En somme, repérer les axes structuraux du processus que l’on a appelé en certains endroits du globe « désinstitutionalisation » afin de les comparer à la politique de secteur française permet d’éviter un ethnocentrisme assez caractéristique de la discipline psychiatrique, en fonction duquel les français jugent souvent sévèrement la désinstitutionalisation intervenue outre-Atlantique comme ayant généré plus de SDF que de véritables traitements, tandis que le monde anglo-saxon toise la France au motif qu’elle se serait arrêtée en plein milieu de son processus d’humanisation des soins, voire que le secteur dans sa formule était trop hospitalo-centrée pour réellement mériter le label de désinstitutionalisation. De la même façon que l’on a pu parler d’un secteur inachevé voire impossible (Fourquet & Murard, 1975), et même si en France, le terme de déshospitalisation semble mieux correspondre à la réalité des faits que le terme de désinstitutionalisation (Coldefy, 2010), le mouvement désinstitutionaliste aux Etats-Unis n’est lui non plus jamais devenu une réalité complètement efficace du fait du manque de structures externes pour accueillir décemment les usagers (Watson, 2012).

Plusieurs auteurs de disciplines différentes s’accordent cependant pour dire que le mouvement de désinstitutionalisation a pris une forme spécifique en France (Coldefy, 2010; Eyraud & Velpry, 2014; Laugier, Toliou, & Kapsambelis, 2012), dont nous devons donc tracer rapidement les contours. La géographe Magali Coldefy donnait, dans sa thèse de doctorat, une définition intéressante de cette spécificité :

« En France, le processus de désinstitutionalisation diffère en effet du processus observé dans les autres pays […] Tout d’abord, le terme de désinstitutionalisation est peu employé en France. On parle de « sectorisation » se référant ainsi à la politique de secteur mise en place en 1960, certains parlent de

88 « déshospitalisation » […] qui semble être une traduction plus correcte du terme anglais « deinstitutionalisation » qui se réfère à l’établissement et non à l’institution dans son ensemble. Cette nuance a en partie son origine dans le mouvement de psychothérapie institutionnelle qui s’est développé en France après la seconde guerre mondiale et la prise de conscience d’une partie de la profession médicale et des soignants qu’ils agissaient avec leurs patients comme les gardiens avec les prisonniers des camps de concentration. L’idée était alors non pas de supprimer l’institution mais de la soigner de l’intérieur, de la modifier, en utilisant toutes les structures existantes pour prendre en charge le malade […] » (Coldefy, 2010, pp. 153–154)
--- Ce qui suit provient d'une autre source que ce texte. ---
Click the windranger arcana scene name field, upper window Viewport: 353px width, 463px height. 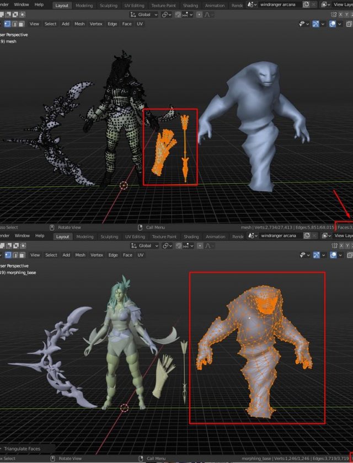[279, 4]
Benoît Eyraud et Livia Velpry ont quelques années plus tard proposé des coordonnées politiques de cette désinstitutionalisation dite « à la française » :

« En contraste avec les évolutions dans d’autres pays européens ou américains, les acteurs de la psychiatrie française se sont fortement impliqués dans la dynamique de réforme au lendemain de la seconde guerre mondiale et ont été les artisans d’une politique, la sectorisation, qui visait à répondre aux critiques de l’asile par le redéploiement de la thérapeutique psychiatrique en dehors des murs et des règles juridiques spécifiques encadrant l’hospitalisation. »(Eyraud & Velpry, 2014, p. 221)
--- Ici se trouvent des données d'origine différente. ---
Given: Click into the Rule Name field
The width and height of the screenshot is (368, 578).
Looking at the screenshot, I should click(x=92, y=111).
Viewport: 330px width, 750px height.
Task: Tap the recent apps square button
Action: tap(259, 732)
Que la désinstitutionalisation à la française soit désignée par le vocable de psychothérapie institutionnelle ou de psychiatrie de secteur, il est en tout cas certain que l’histoire française a été guidée par la complémentarité de ces deux courants, dont Lucien Bonnafé s’était en son temps fait l’avocat (Bonnafé, 1991). Au-delà d’un mouvement radical de fermeture des asiles comme en Italie ou de restitution des patients à leur communauté comme dans le monde anglo-saxon, l’ensemble des chercheurs ayant travaillé sur l’organisation des soins en santé mentale s’accorde à dire que la France a trouvé une voie pour

89 l’humanisation du traitement des malades qui était la sienne, entre soin à apporter aux institutions et réseau de soins dans la cité.